Есть огромная литература, и она продолжает пополняться. Есть несколько крупных учёных, которые этим очень компетентно занимаются. Из мною облюбованных — Тарускин, Ковнацкая.
Мне кажется, мало смысла задавать такой слишком общий вопрос мне. Разумеется, я в теме, но в моих руках она — не в первых руках. То есть я хочу избежать роли твердопереплётного историка. Было бы лучше сузить разговор — не о судьбах русской музыки ХХ века вообще, а о каких-то отдельных точках напряжения.
Ну, к примеру. После исполнения «Песни о лесах» я писал в рецензии для «Коммерсанта», что эта вещь — большая фига Шостаковича (в отличие от Прокофьева, который самую постыдную здравицу делал вдохновенно и гениально).
Мол, увековечить в шедевре? Шиш. Вот тебе качественная, на пятёрку с плюсом, соцреалистическая картошина, не более того. Ровно по размеру глотки тов. Жданова. Образцово-показательная до приторности. Сегодня — блестящий артефакт, не более того. Уклонился ДД от своего «Триумфа воли».
Помню, как мы вокруг графина с водкой спорили с Алексеем Гориболем и Петром Мигуновым, которые там какие-то глубины наковыряли, протесты, катарсисы. Нет там таковых. Хотя где ж их нет после второго графина.
Или вот другой случай: Тринадцатая симфония и тандем Шостакович — Евтушенко. Тут у меня с музыковедом Иосифом Райскиным случилась полемика. Он — про ветер перемен, глоток воздуха, я — про хреновую поэзию и как она подрезала весь этот исполненный благородства пафос. Кстати, Борис Тищенко, любимый ученик Шостаковича, сорок лет назад убеждал учителя в том же.
— Ну вот есть поздний Шостакович, а есть ранний. Водораздел проходит, как я понимаю, через Пятую симфонию. Правильно ли я понимаю, что вам более близок ранний, внеидеологизированный? Или, на ваш взгляд, этот водораздел проходит где-то в другом месте?
— Периодизация творчества ДД принята несколько иная: по Четвёртую симфонию, с Пятой по Девятую, с Десятой. И это справедливые границы, потому что внешние обстоятельства отчётливо рифмуются со стилистикой его музыки.
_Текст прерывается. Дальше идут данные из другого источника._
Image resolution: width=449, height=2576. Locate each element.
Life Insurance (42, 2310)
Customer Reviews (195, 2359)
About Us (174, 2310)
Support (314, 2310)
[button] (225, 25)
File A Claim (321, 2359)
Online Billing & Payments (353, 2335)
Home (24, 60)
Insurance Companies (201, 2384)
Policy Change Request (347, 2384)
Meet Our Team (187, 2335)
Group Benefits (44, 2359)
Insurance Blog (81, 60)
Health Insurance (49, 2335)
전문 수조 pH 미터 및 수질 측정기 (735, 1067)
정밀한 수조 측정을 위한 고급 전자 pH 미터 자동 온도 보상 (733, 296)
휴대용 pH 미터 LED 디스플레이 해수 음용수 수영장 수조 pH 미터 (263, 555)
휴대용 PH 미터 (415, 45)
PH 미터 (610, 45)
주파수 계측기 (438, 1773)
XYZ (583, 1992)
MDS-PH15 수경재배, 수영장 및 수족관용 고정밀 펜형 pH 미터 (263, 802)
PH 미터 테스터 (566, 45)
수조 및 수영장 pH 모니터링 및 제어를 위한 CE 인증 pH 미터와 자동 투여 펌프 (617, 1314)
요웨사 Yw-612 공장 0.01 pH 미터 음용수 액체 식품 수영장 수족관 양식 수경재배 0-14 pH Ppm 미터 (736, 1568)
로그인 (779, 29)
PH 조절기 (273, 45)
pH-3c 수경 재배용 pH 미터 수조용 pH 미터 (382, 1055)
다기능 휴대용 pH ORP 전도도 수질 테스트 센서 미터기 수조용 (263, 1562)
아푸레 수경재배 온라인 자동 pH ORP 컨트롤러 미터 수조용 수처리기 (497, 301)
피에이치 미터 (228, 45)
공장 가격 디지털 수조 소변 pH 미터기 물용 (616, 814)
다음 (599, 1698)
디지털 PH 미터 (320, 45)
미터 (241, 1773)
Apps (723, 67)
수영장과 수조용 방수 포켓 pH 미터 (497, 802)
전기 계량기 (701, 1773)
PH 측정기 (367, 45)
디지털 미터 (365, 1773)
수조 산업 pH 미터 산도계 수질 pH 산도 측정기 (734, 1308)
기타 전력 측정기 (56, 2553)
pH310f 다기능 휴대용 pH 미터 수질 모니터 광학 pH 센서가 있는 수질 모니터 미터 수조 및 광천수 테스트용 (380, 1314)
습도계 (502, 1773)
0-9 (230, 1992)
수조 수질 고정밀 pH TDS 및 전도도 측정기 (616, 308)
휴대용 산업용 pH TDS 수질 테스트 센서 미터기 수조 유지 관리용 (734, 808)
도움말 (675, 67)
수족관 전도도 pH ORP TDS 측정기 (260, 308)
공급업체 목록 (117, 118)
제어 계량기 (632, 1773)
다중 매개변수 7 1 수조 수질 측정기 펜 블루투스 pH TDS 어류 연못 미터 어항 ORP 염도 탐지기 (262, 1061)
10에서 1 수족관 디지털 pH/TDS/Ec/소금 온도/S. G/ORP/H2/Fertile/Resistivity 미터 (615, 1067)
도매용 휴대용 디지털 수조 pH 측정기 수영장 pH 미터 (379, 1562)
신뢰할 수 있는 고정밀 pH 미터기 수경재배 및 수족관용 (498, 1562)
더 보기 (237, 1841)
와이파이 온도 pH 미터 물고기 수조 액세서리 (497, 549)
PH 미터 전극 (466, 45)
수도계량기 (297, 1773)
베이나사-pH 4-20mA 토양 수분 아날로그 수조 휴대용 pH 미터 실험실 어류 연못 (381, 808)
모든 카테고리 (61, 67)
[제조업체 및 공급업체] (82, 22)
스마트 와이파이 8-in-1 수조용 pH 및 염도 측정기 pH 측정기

Но почему вы решили, что первый период «внеидеологизированный»? Напротив. В 20-е годы у него много программной музыки, он активен в музтеатре, работает с Мейерхольдом, с пролетарскими поэтами.
Дух времени и текущий политический момент фонтанируют в каждой ноте. А вот после катастрофы с «Леди Макбет» и с Четвёртой симфонией он надолго отказывается от слова, а «идеологизированность», точнее его разборки с окружающей социальной средой принимают форму эзопового иносказания.
Он концентрируется на инструментальной непрограммной музыке — симфония, квартет, квинтет. Даже когда он возвращается к слову и к сюжету, это уже не музыка «прямого действия», как в 20-е.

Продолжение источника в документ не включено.